### Short exercise A
Quote the part of the F# tokenizer tutorial that opens with the words containing "This tutorial demonstrates" and closes with "number, operator, etc.).".
### Short exercise B
According to the F# tokenizer tutorial, why does FSharpSourceTokenizer need a list of defined symbols and a file name? Answer in one to three sentences.
### Short exercise C
Carry on the F# tokenizer tutorial from the point where it stops.

### Document section
==================================================
F# Compiler Services


Compiler Services: Using the F# tokenizer

This tutorial demonstrates how to call the F# language tokenizer. Given F# source code, the tokenizer generates a list of source code lines that contain information about tokens on each line. For each token, you can get the type of the token, exact location as well as color kind of the token (keyword, identifier, number, operator, etc.).

NOTE: The FSharp.Compiler.Service API is subject to change when later versions of the nuget package are published

Creating the tokenizer

To use the tokenizer, reference FSharp.Compiler.Service.dll and open the SourceCodeServices namespace:

1: 
2: 
#r "FSharp.Compiler.Service.dll"
open Microsoft.FSharp.Compiler.SourceCodeServices

Now you can create an instance of FSharpSourceTokenizer. The class takes two arguments - the first is the list of defined symbols and the second is the file name of the source code. The defined symbols are required because the tokenizer handles #if directives. The file name is required only to specify locations of the source code (and it does not have to exist):

1: 
let sourceTok = FSharpSourceTokenizer([], "C:\\test.fsx")
==================================================
### Data extract
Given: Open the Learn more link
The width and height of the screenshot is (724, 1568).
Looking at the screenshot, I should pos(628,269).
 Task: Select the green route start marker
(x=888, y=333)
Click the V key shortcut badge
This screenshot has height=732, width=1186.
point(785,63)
==================================================
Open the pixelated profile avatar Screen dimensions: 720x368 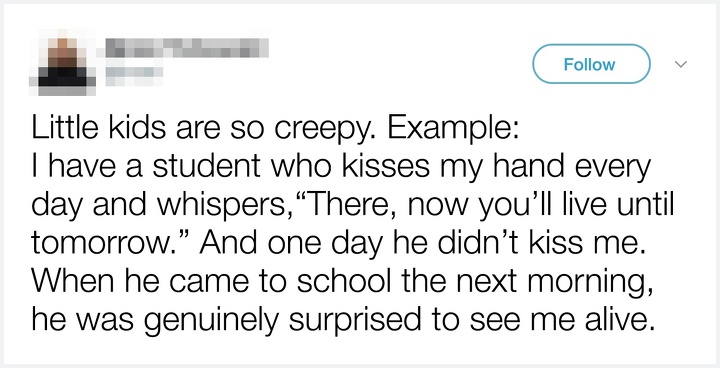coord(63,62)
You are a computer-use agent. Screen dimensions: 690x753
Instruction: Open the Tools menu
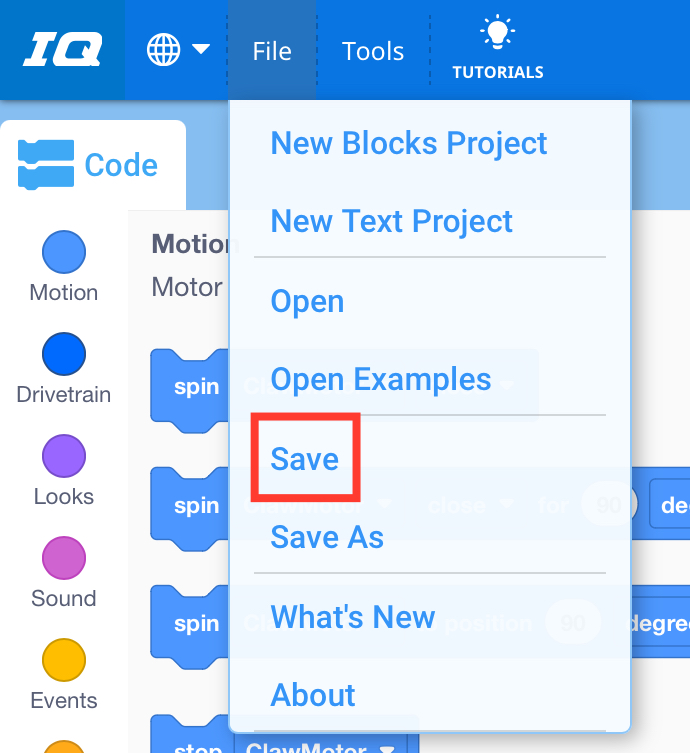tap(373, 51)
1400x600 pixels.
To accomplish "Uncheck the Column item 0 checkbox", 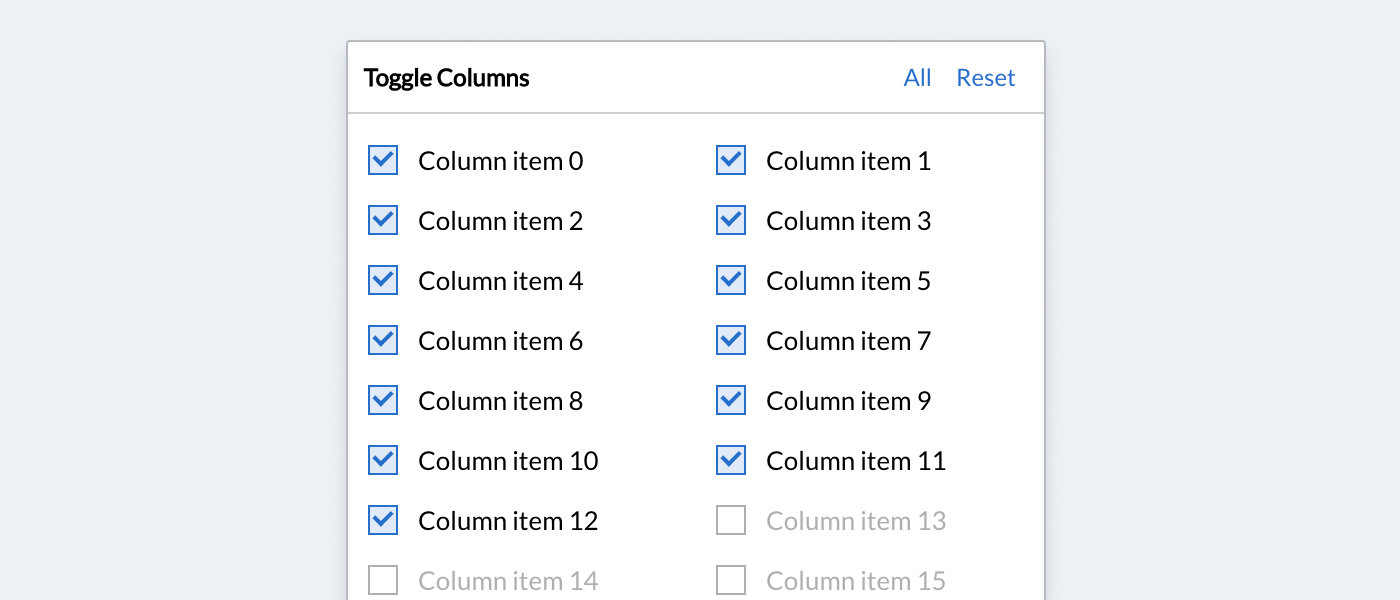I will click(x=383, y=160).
==================================================
### Final result A
This tutorial demonstrates how to call the F# language tokenizer. Given F# source code, the tokenizer generates a list of source code lines that contain information about tokens on each line. For each token, you can get the type of the token, exact location as well as color kind of the token (keyword, identifier, number, operator, etc.).

### Final result B
The defined symbols are required because the tokenizer handles #if directives. The file name is needed only to specify locations of the source code, and the file does not have to exist.

### Final result C
Using the sourceTok object, we can now (repeatedly) tokenize lines of F# source code.

Tokenizing F# code

The tokenizer operates on individual lines rather than on the entire source file. After getting a token, the tokenizer also returns new state (as int64 value). This can be used to tokenize F# code more efficiently. When source code changes, you do not need to re-tokenize the entire file - only the parts that have changed.

Tokenizing single line

To tokenize a single line, we create a FSharpLineTokenizer by calling CreateLineTokenizer on the FSharpSourceTokenizer object that we created earlier:

1: 
let tokenizer = sourceTok.CreateLineTokenizer("let answer=42")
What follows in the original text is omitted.